We identify the function $f$ from the above equation and the eq. 
(\ref{as}), and we get 
\be  \label{fifi} 
f(\phi)=\frac{e^{-i\pi/4}}{i\sqrt{8\pi k}}\int \dd ^2\vr' 
e^{-i\vec{k}'\vr'}U(\vr')e^{i\vec{k}\vr'}=
\frac{e^{-i\pi/4}}{i\sqrt{8\pi k}}\int \dd ^2\vr' 
e^{i\vec{q}.\vr'}U(\vr') \quad ,    
\ee
where $\vec{q}=\vec{k}-\vec{k}'$. The right-hand side of the eq. 
(\ref{fifi}) depends on the scattering angle $\phi$ via $q$, because 
$q=2k\sin(\phi/2)$. \\ 
In the case of a radial symetric function $V$ we have 
\begin{eqnarray} 
f(\phi) & = & \frac{e^{-i\pi/4}}{i\sqrt{8\pi k}}
\int_0^\infty \dd r'r'U(r')\int_0^{2\pi}\dd \alpha  
e^{iqr'\cos(\alpha)} = \\ \nonumber & & 
\frac{2\pi e^{-i\pi/4}}{i\sqrt{8\pi k}}\int_0^\infty \dd r'r'U(r')J_0(qr') 
 \quad , 
\end{eqnarray}
where $J_0$ is the Bessel's function of the first kind\footnote{We shall 
use this Bessel's 
function in what follows, so we remind that for any complex $x$ the value  
of $J_0(x)$ is 
\bdis J_0(x)=\sum_{k=0}^{\infty}\frac{(-1)^k}{(k!)^2}\left( 
\frac{x}{2}\right)^2=\frac{1}{2\pi}\int_0^{2\pi}\dd \alpha 
e^{ix\cos(\alpha)} \quad . \edis }. \\  
The noncommutativity of the plane according to the eqs. (\ref{1}) can be 
implemented to the scattering problem in the same way 
as it has been done  
in the introduction and the second section. We start from the Schr\" 
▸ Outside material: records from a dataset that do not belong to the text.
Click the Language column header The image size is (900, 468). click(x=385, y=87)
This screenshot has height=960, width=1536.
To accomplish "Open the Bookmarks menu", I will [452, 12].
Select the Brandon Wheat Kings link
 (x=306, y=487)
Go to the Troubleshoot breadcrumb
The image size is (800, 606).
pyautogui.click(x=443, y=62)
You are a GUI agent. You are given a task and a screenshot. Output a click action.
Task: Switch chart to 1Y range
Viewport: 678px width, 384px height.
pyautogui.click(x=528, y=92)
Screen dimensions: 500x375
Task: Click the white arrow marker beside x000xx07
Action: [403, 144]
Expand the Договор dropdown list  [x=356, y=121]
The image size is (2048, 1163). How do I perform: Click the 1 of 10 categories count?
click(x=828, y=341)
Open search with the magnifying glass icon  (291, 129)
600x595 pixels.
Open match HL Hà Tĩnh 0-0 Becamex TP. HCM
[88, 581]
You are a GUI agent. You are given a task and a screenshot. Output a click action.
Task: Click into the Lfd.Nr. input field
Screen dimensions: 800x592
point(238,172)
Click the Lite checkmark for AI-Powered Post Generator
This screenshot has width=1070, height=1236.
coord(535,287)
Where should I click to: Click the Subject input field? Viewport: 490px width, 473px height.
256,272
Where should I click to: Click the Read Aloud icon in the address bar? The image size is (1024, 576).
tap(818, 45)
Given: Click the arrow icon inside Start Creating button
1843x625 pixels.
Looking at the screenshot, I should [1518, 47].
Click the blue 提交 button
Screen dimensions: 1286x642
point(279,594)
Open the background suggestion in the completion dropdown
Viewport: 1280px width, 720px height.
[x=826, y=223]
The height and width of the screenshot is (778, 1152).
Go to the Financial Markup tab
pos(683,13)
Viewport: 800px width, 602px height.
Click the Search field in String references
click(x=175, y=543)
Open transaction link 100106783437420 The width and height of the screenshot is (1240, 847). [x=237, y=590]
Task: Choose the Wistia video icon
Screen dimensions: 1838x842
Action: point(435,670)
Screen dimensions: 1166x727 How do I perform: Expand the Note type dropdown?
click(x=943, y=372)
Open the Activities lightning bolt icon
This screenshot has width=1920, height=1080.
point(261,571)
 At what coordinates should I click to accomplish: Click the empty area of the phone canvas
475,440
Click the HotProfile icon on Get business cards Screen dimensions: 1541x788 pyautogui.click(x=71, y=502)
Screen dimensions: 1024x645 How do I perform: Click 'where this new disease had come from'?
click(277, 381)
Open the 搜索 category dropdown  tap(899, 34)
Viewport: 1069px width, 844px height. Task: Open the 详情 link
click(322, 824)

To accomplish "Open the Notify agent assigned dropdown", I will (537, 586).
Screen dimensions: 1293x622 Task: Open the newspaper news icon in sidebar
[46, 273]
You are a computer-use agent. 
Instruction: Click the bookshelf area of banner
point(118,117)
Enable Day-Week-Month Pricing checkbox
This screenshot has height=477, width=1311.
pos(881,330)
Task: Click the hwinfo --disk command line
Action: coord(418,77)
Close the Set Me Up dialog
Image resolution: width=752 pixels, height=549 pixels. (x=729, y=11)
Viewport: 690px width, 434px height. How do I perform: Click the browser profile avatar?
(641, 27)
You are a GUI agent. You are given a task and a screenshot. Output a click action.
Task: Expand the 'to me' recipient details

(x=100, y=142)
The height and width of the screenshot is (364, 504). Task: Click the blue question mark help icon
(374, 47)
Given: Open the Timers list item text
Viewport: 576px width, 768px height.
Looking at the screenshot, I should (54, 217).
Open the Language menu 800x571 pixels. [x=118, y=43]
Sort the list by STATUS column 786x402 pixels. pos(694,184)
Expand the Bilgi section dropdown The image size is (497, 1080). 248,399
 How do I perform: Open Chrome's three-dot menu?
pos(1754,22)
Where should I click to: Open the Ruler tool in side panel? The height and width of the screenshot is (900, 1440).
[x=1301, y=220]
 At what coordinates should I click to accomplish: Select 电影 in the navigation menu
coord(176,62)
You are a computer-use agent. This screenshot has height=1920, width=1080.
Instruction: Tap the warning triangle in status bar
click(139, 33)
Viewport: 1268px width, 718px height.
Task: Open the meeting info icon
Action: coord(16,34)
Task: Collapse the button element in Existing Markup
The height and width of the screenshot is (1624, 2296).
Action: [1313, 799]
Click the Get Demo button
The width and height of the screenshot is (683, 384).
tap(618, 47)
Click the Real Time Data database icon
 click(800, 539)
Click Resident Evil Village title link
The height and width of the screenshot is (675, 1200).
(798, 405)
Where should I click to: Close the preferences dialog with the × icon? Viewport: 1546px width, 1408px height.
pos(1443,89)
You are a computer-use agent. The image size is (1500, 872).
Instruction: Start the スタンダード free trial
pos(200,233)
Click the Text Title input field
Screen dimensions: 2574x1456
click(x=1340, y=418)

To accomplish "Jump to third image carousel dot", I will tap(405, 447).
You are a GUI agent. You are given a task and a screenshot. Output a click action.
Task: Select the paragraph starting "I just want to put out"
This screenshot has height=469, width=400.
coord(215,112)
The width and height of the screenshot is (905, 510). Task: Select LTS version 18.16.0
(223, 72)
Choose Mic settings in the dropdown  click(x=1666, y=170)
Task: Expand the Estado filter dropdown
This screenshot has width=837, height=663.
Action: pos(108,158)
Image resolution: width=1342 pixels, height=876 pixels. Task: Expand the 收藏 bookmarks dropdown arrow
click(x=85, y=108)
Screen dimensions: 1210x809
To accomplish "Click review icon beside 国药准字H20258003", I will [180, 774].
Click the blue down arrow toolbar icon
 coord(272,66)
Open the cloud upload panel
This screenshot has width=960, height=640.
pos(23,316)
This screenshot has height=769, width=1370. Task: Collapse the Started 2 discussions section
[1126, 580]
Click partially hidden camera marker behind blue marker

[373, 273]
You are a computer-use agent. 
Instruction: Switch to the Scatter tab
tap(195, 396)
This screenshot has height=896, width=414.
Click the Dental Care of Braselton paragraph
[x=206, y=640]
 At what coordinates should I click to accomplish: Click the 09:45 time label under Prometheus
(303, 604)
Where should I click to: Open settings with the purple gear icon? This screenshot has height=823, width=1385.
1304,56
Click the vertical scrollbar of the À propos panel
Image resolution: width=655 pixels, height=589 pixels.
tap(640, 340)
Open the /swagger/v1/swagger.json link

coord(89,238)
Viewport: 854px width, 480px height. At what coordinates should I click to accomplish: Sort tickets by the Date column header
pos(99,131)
odinger equation $H\psi=E\psi$, where 
$H=\hat{p}_a\hat{p}_a/(2M)+V(\hat{\vec{r}})=
\tp_a\tp_a/(2M)+V(\hat{\vec{r}})$. Then we replace the hat operators in 
$V$ by the tilde operators according to the transformations (\ref{2}) and we 
perform the expansion of the function $V$ into the Taylor series in powers 
of $\theta$. In the special case of the radial symetric potential $V$ we 
have 
\be 
V(\sqrt{\hx_a\hx_a})= 
V(r)-\frac{\theta}{2\hbar}\frac{1}{r}\frac{\dd V(r)}
{\dd r}\epsilon_{ab}\tx_a\tp_
b +O(\theta^2) 
 \quad . 
\ee 
So, we can state, that the first NC correction to the $f$ function is given 
by the following formula 
\be 
f^{NC}(\phi)-f(\phi)=\frac{\theta}{2}\frac{e^{-i\pi/4}}{\sqrt{8\pi 
k}}\int \dd ^2\vr' 
e^{i\vec{q}.\vr'}\frac{1}{r'}\frac{\dd U(r')}
{\dd r'}\epsilon_{ab}x'_ak_b \quad 
. 
\ee 
After some rearrargements we get the final formula 
\be \label{scattam} 
f^{NC}(\phi)-f(\phi)=-\frac{\theta}{2}\frac{i\pi 
e^{-i\pi/4}}{\sqrt{8\pi}}\frac{1}{\sqrt{k}}\cot(\frac{\phi}{2})\int_0^
\infty \dd r' r' \frac{\dd U(r')}{\dd r'}
\frac{\dd J_0(qr')}{\dd r'} \quad . 
\ee 

Note that for the potential proportional to $\ln(r)$ the scattering 
states do not exist, so there is no analogue of the Rutherford formula 
within the two-dimensional 
quantum mechanics. But one can investigate the 
scattering of the charged particle (electron) 
on the neutral atom and obtain the NC correrction.